The approval marks the second drug approved under the Limited Population Pathway for Antibacterial and Antifungal Drugs.
The US Food and Drug Administration (FDA) has announced the approval of pretomanid tablets in combination withbedaquiline and linezolid for the treatment of highly treatment-resistant tuberculosis. The novel compound, pretomanid, was developed by the TB Alliance.
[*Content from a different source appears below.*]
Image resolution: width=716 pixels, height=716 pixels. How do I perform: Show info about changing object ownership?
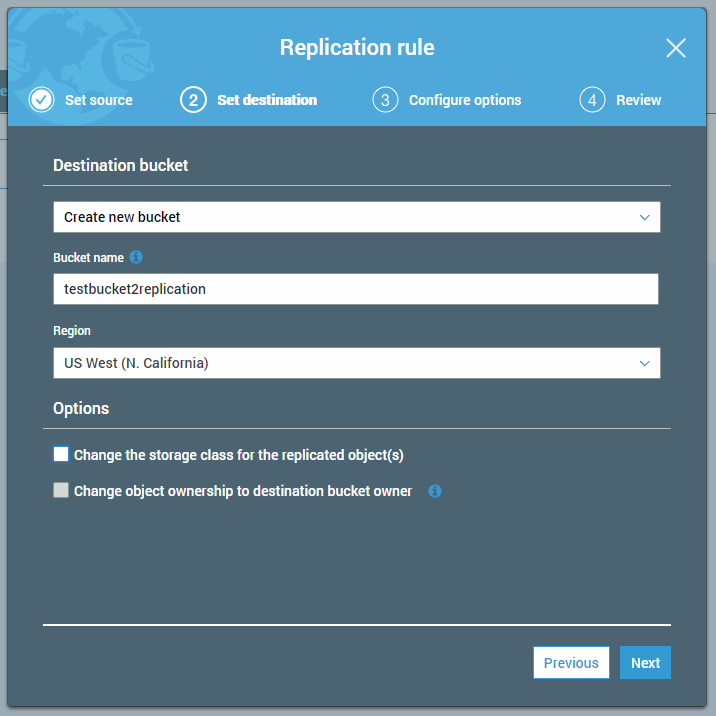(x=435, y=491)
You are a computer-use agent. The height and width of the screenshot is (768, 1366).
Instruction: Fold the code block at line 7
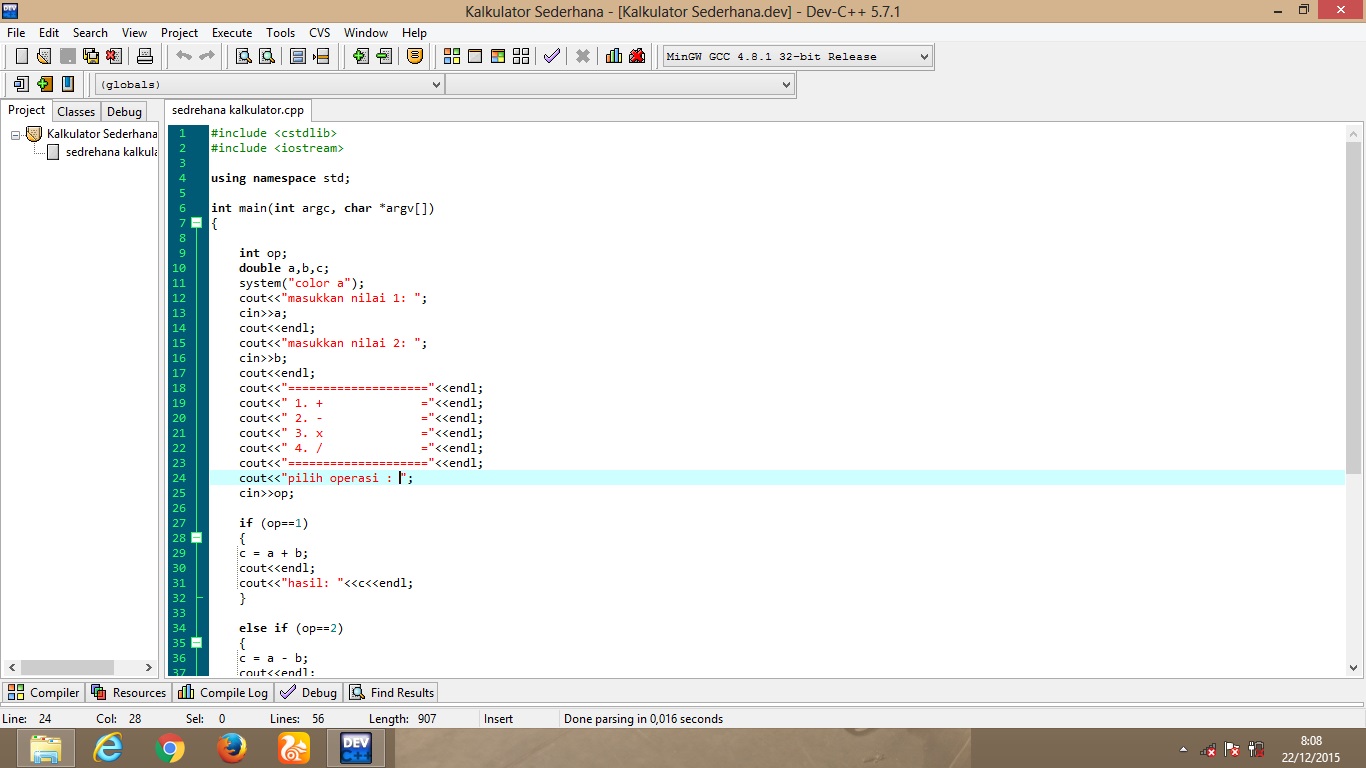196,223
The approval was granted under the Limited Population Pathway for Antibacterial and Antifungal Drugs (LPAD pathway) as a 3-drug, 6-month, all-oral regimen for individuals with extensively-drug resistant (XDR) or multidrug-resistant (MDR) tuberculosis who are treatment intolerant or non-responsive to treatment. Pretomanid is only the third new anti-TB drug approved for use by FDA in more than 40 years.
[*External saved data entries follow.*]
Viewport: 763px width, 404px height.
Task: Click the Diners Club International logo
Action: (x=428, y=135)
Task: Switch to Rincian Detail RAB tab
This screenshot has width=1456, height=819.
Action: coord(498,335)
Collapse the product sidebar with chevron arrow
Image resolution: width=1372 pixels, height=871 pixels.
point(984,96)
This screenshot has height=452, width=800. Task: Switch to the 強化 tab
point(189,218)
According to a statement issued by the TB Alliance the 3-drug regimen, referred to as the BPaL regimen, was studied in the Nix-TB trial across 3 sites in South Africa. The study enrolled 109 individuals with XDR-TB or treatment-intolerant or non-responsive MDR-TB.
Data from the study indicate that 95 of the first 2017 patients experienced successful outcomes after 6 months of treatment with the regimen and 6 months of follow up, exceeding historical success rates for treatment. For 2 patients, treatment was extended to 9 months.
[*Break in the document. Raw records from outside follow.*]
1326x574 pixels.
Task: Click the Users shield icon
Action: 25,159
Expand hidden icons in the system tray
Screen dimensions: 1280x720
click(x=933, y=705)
“Until very recently, people infected with highly drug-resistant TB had poor treatment options and a poor prognosis,” said Francesca Conradie, MBBCh principal investigator of the Nix-TB trial in a statement issued by the TB Alliance. “This new regimen provides hope with 9 out of 10 patients achieving culture negative status at 6 months post-treatment with this short, all-oral regimen."
Adverse reactions from the trial included hepatotoxicity, myelosuppression, and peripheral and optic neuropathy.
Pretomanid has been evaluated in over 19 clinical trials assessing safety and efficacy and has been studied in 14 countries.
“Multidrug-resistant TB and extensively drug-resistant TB are public health threats due to limited treatment options,” said FDA Principal Deputy Commissioner Amy Abernethy, MD, PhD, in a statement. “New treatments are important to meet patient national and global health needs. That’s why, among our other efforts to address antimicrobial resistance, we’re focused on facilitating the development of safe and effective new treatments to give patients more options to fight life-threatening infections.”
Pretomanid is expected to be available in the United States by the end of this year.